More than two months after aldermen voiced support for a number of strategies to provide more affordable housing in Evanston, city staff will ask them for more direction on many of those strategies tonight.
In a memo staff details how existing city ordinances limit the occupancy of coach houses or other accessory dwelling units to members of the family occupying the principal structure on the property.
It also suggests that the city might impose a new restriction that, while opening rental to non-family members, could restrict occupany of the accessory units to people on a city wait-list of income eligible households.
And it says staff is looking into a suggestion from a local landlord that the city should permit more garden apartments in multi-unit buildings.
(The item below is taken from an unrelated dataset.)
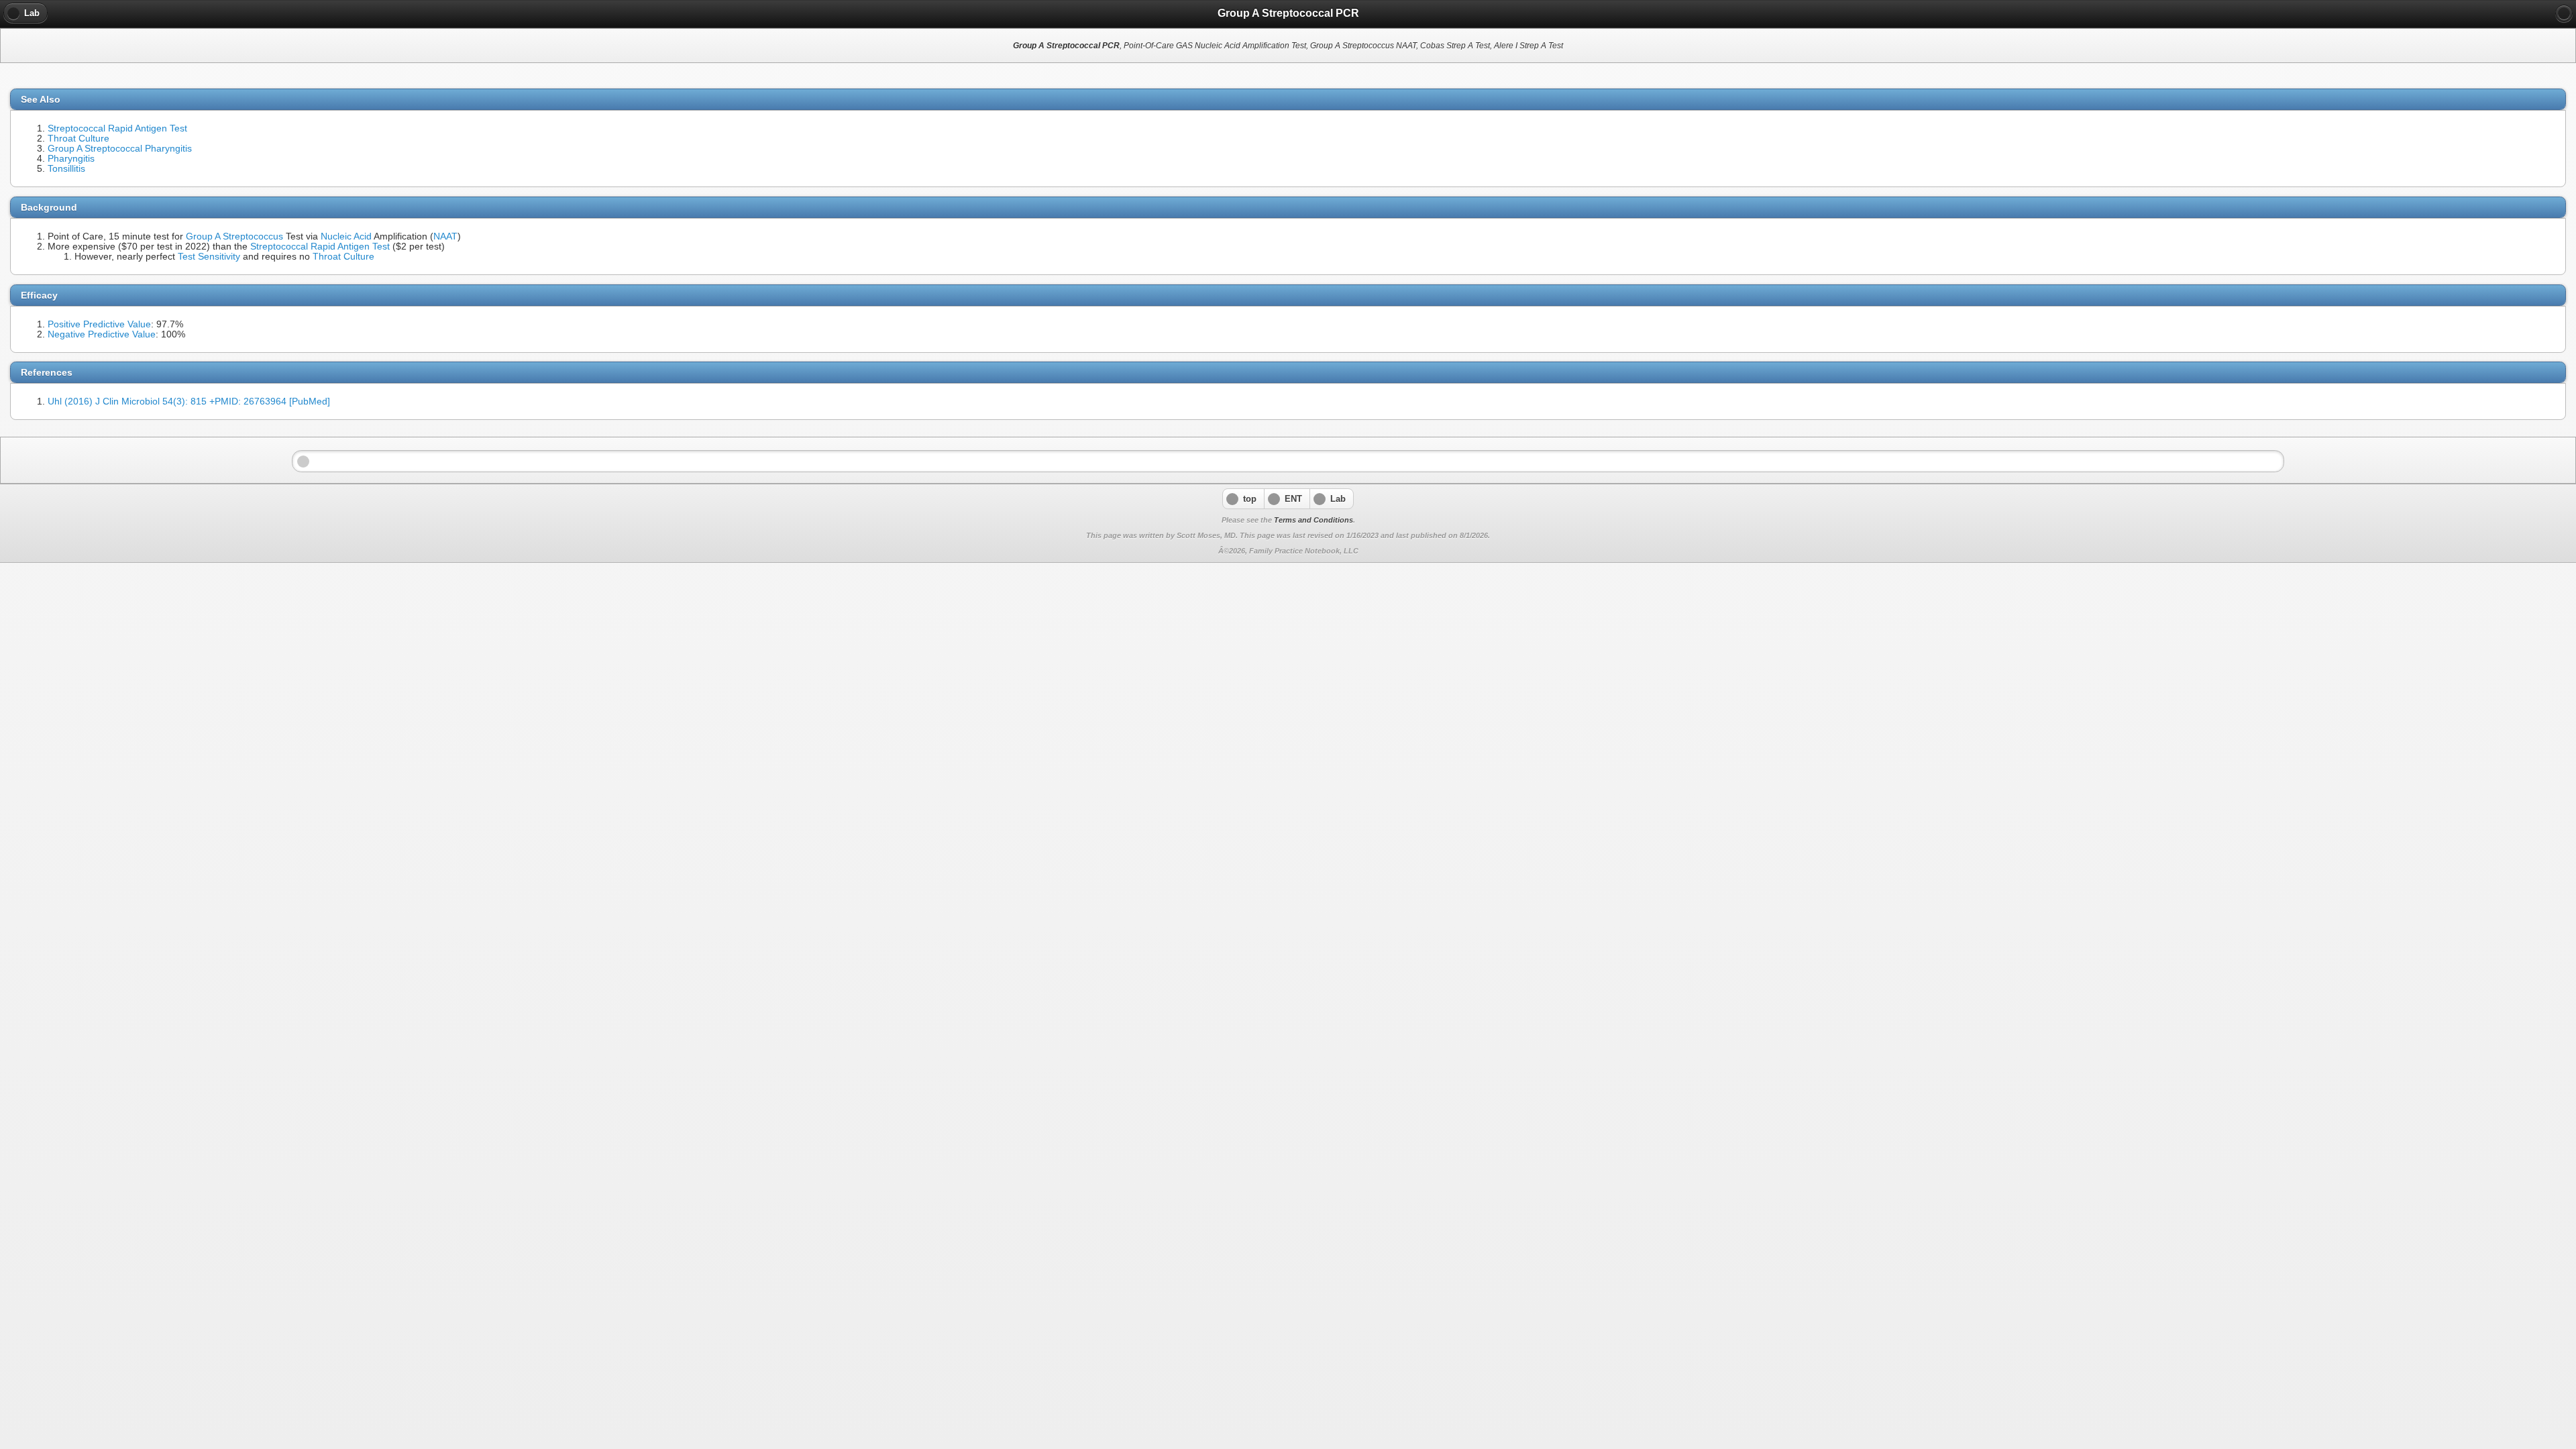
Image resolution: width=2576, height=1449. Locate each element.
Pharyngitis (71, 159)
Another staff memo says a city ordinance that limits dwelling units to no more than three unrelated residents “is difficult to enforce and impacts affordable housing options, particularly for seniors, immigrants and households of unrelated persons that are becoming more common.”
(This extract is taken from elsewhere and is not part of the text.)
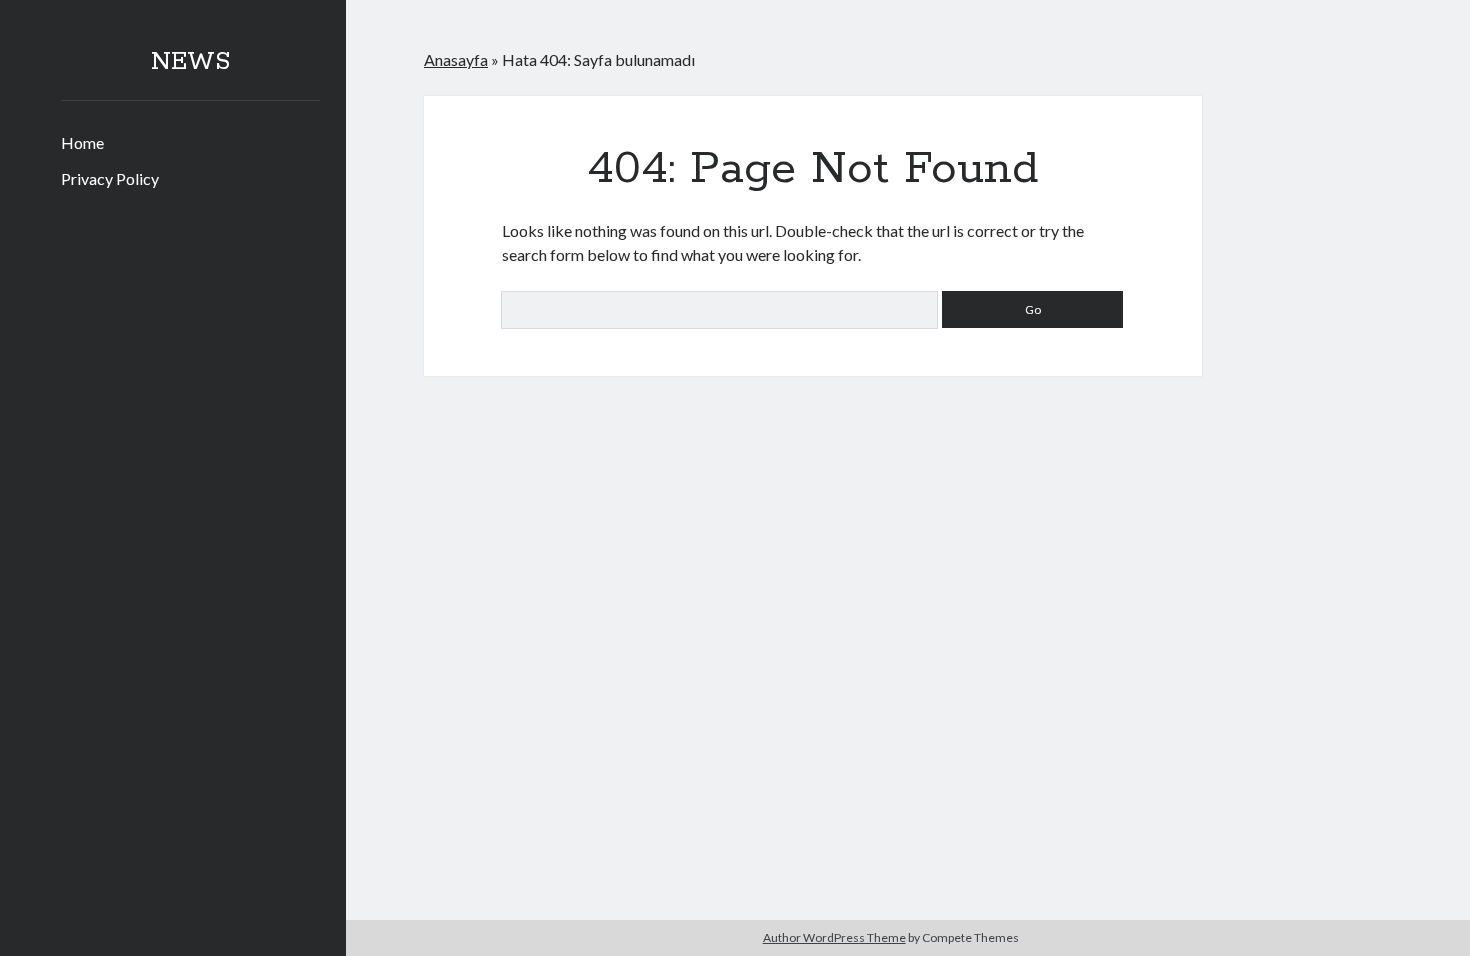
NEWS (190, 62)
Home (82, 142)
The memo adds that the rule limits home sharing, which could let a senior living alone on a fixed income in a large single-family home offer affordable housing to others while gaining additional income to pay property taxes and other expenses.
While tightly restricting the number of unrelated people who can live together, the code permits any number of related people to share a dwelling unit and would also permit two unrelated people and any number of their children to share a dwelling unit.
It also exempts from the occupancy limits, under some circumstances, people who are affiliated with “a bona fide not-for-profit corporation organized for religious purposes.”
The staff memo makes no specific recommendation for how to change the occupany limits.
Expanding home ownership
A third staff memo suggests several options for expanding home-ownership options for residents of modest means. They include:
- Creating a special use process that would permit development of modest-size homes on small lots — reducing current lot size requirements that tend to drive up housing costs.
- Developing employer-assisted housing programs with major employers in the community.
- Using land trusts as a technique for maintaining long-term housing affordability.
- Developing an intergovernmental agreement with the Evanston Township High School Geometry in Construction program that is building new homes in the community.
A fourth staff memo asks aldermen to indicate whether they favor a proposal made by Alderman Ann Rainey, 8th Ward, last October that would use developer payments into the city’s affordable housing fund to subsidize low income households in leasing market rate housing units.
And yet another staff memo asks aldermen whether they want to impose a moratorium on new vacation rental licenses while investigating possible further regulation of the businesses.
While advocates see vacation rentals as an opportunity for homeowners to earn additional income to pay property taxes and other expenses, opponents fear they will remove affordable units from the long-term rental market.
So far the city has licensed five vacation rental properties with a total of ten units. The staff memo says it appears about 25 units are available on Airbnb and seven units on VRBO.
Inclusionary housing ordinance
Meanwhile, the staff reports that a special subcommittee created to consider revisions to the city ordinance that requires developer payments for affordable housing is expected to start meeting soon. Three aldermen and five representatives of for-profit and not-for-profit housing developers and managers have been named to that group.